1. Line 131-134 (also line 330-333). The authors stated that because stuttering is associated with social anxiety, and also because poor sleep is associated with social anxiety, they predicted that stuttering severity would be associated with sleep quality. Here, the authors seem to suggest that social anxiety mediates the relationship between stuttering severity and sleep quality. 

However, my takeaway from the introduction is that stuttering affects social anxiety (line 65-87) and that sleep affects stuttering severity (line 93-101). In this case, the relationship between sleep and social anxiety should be mediated by stuttering. I suggest the authors clarify the mechanisms between the three constructs in the introduction and discussion. And if the aim is to untangle the associations between the three constructs (line 137-139), more sophisticated statistical analyses (e.g., mediation analysis) may be helpful. 

 

2. Line 261-262. There are significant results presented in Table 3, but the authors stated no significant findings in line 261-262, line 293, and line 317-320. If the authors believe that these correlations are too small to be considered meaningful, then the criteria for determining meaningful correlations should be established beforehand and the same criteria should be applied throughout (e.g., r=0.256 in Table 3 is considered no correlation, but r=0.246 in Table 4 is considered a correlation).

 

Minor concerns:

1. Line 37-38. Though the results for subjective sleep quality and sleep disturbances, and daytime dysfunction yielded trivia/small effects, they are statistically significant. So it is incorrect to state that "no statistically significant mean differences were observed". 

 

2. Line 68, the acronym AWNS was not defined.

 

3. Line 123-125. Both the second and the third aims include associated self-rated sleep quality with dimensions of stuttering severity. They seem repetitive.

 

4. Results section: it would be great if the authors can report the age distributions of both groups, and test whether age differs between groups.

[Records for locating words and elements]
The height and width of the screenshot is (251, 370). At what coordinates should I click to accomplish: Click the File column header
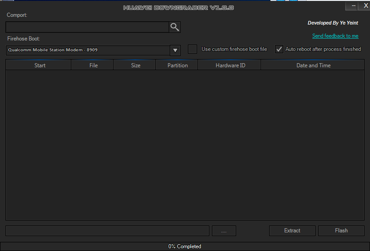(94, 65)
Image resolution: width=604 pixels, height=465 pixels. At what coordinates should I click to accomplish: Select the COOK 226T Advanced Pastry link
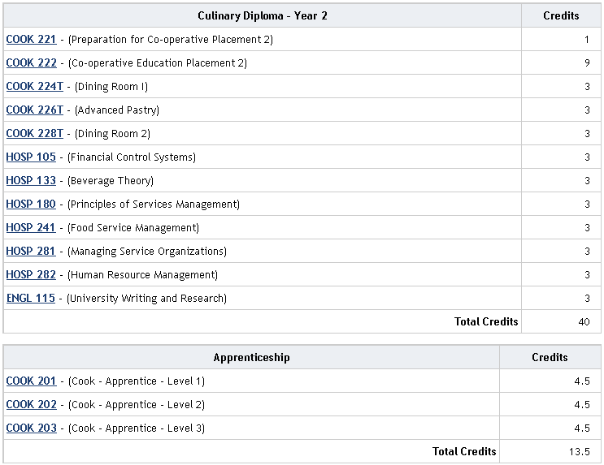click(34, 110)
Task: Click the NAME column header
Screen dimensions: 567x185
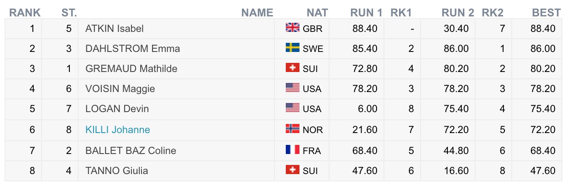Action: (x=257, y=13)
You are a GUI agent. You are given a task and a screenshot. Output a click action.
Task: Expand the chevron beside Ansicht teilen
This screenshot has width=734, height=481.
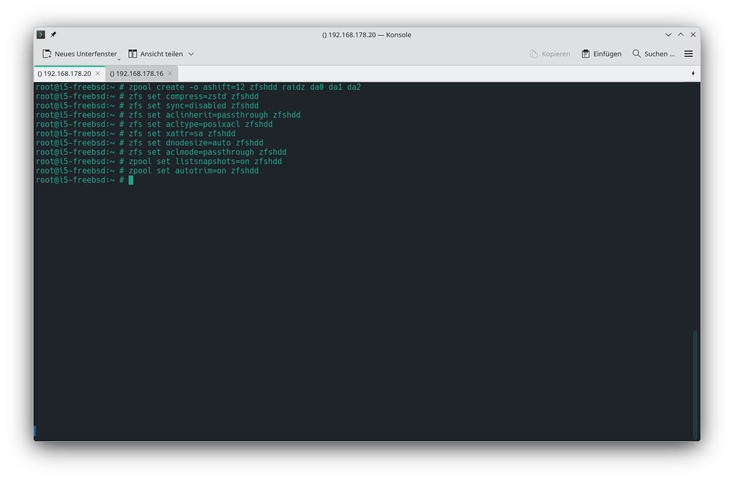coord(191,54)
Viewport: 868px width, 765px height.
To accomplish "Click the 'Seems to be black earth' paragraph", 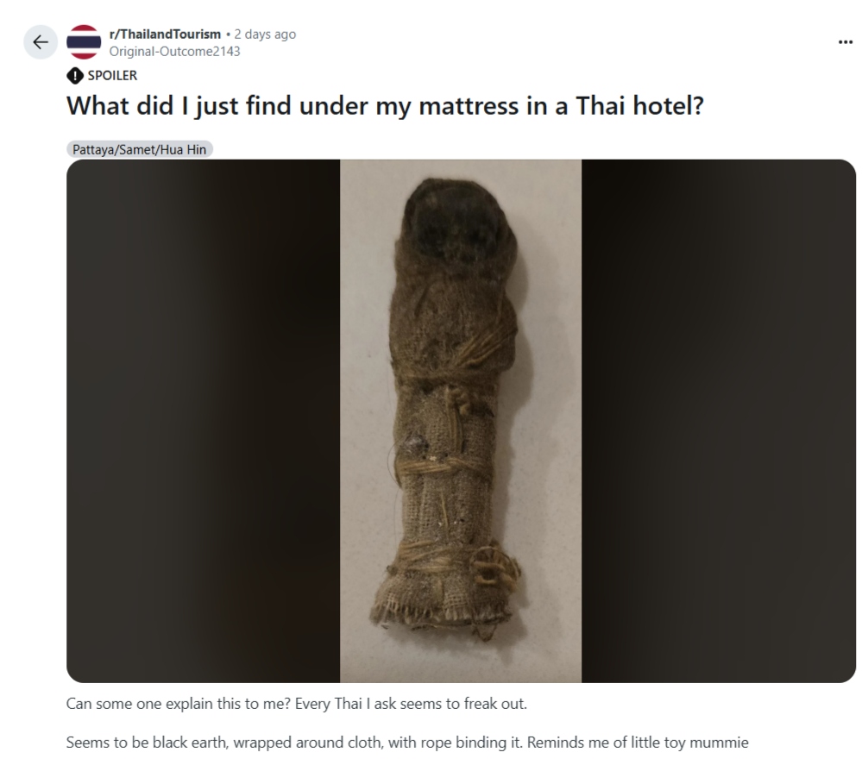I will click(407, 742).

• AIM: Reproduce the stretch of the review of the stuttering and sleep study from "2. Line 261-262." through "considered a correlation).".

• EXERCISE SOLUTION:
2. Line 261-262. There are significant results presented in Table 3, but the authors stated no significant findings in line 261-262, line 293, and line 317-320. If the authors believe that these correlations are too small to be considered meaningful, then the criteria for determining meaningful correlations should be established beforehand and the same criteria should be applied throughout (e.g., r=0.256 in Table 3 is considered no correlation, but r=0.246 in Table 4 is considered a correlation).